ApplyKernel
A Python (PySpark) Package to extend linear mllib regression models to process non-linear data using Kernels.
Install the package via:
pip install git+https://github.com/heikowagner/ApplyKernel.git
Theoretical Insights
The theoretical foundation for the kernel method can be found at https://www.thebigdatablog.com/non-linear-support-vector-machines-svm-in-spark/ implementation details at https://www.thebigdatablog.com/non-linear-classification-methods-in-spark/.
Usage
To train a model:
TrainedModel= ApplyKernel(<Model>, <Kernel>, <Bandwidth>).train(<LabeledPointVector>).
For prediction:
TrainedModel.predict(<FeatureVector>).
##Example:
from ApplyKernel import ApplyKernel, RadialKernel
import numpy as np
import matplotlib.pyplot as plt
##Generate data
#Simulation
N=500
Y= np.random.randint(0,2,N)
degree=np.random.normal(0,1,N)*2*np.pi
X= [0+ (0.5 + Y*0.5)* np.cos(degree)+ np.random.normal(0,2,N)*0.05, 0 + (0.5 + Y*0.5)*np.sin(degree)+ np.random.normal(0,2,N)*0.05 ]
#plot data
plt.scatter(X[0], X[1], c=Y)
plt.show()
#Create LabeledPoint Vector
from pyspark.mllib.regression import LabeledPoint
X_par=sc.parallelize(np.transpose(X)).zipWithIndex().map(lambda(x,y) : (y,x) )

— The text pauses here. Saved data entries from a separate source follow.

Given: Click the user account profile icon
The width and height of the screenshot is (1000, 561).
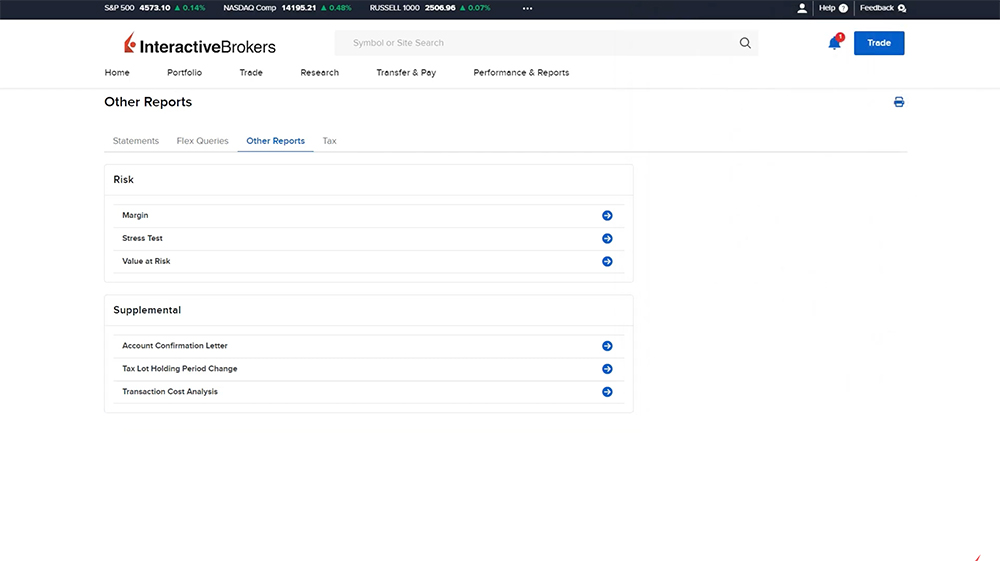Looking at the screenshot, I should [802, 8].
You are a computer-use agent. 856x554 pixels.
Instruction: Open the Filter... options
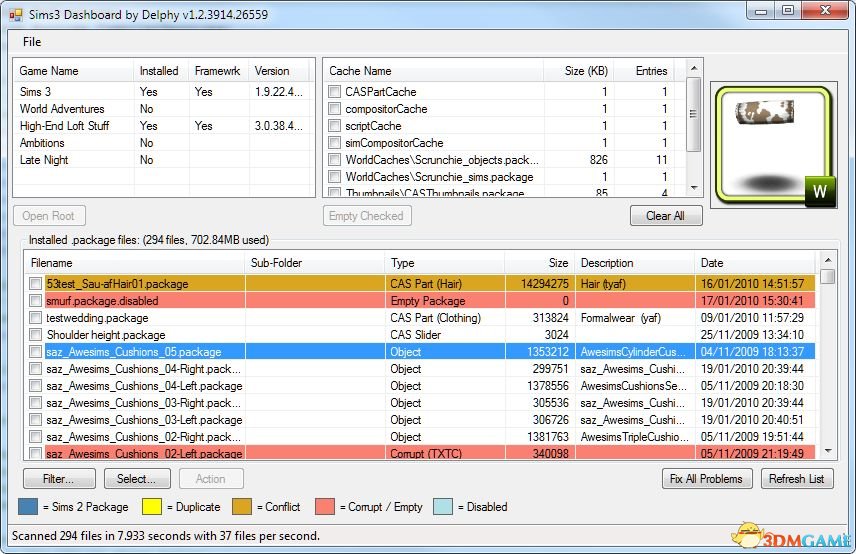tap(59, 479)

Y_par=sc.parallelize(np.transpose(Y)).zipWithIndex().map(lambda(x,y) : (y,x) )
Y_X= Y_par.join(X_par).map(lambda(y,x) : LabeledPoint(x[0], x[1]) )
from pyspark.mllib.regression import LinearRegressionModel, LinearRegressionWithSGD
from pyspark.mllib.classification import LogisticRegressionWithLBFGS, LogisticRegressionModel
from pyspark.mllib.classification import SVMModel, SVMWithSGD
##Train the Models
#KernelRegression= ApplyKernel(LinearRegressionWithSGD, RadialKernel, 0.5).train(Y_X)
#KernelLogit= ApplyKernel(LogisticRegressionWithLBFGS, RadialKernel, 0.5).train(Y_X)
KernelSVM= ApplyKernel(SVMWithSGD, RadialKernel, 0.5).train(Y_X)
##Simulate Test Set
N=200
Y_test= np.array( np.random.randint(0,2,N) )
degree=np.random.normal(0,1,N)*2*np.pi
X_test= np.array( [0+ (0.5 + Y_test*0.5)* np.cos(degree)+ np.random.normal(0,2,N)*0.05, 0 + (0.5 + Y_test*0.5)*np.sin(degree)+ np.random.normal(0,2,N)*0.05 ])
X_par= sc.parallelize( X_test.transpose() )
##Predict Group
Preds = KernelSVM.predict(X_par)
##Evaluate Model
sc_Y=sc.parallelize( Y_test ).zipWithIndex().map(lambda (x,y): (y,x))
labelsAndPreds=Preds.zipWithIndex().map(lambda (x,y): (y,x)).join( sc_Y ).map(lambda (x,y): y)
testErr = labelsAndPreds.filter(lambda (x,y): y != x).count() / float(labelsAndPreds.count())
print("Training Error = " + str(testErr))
plt.scatter(X_test[0], X_test[1], c=Preds.collect() )
plt.show()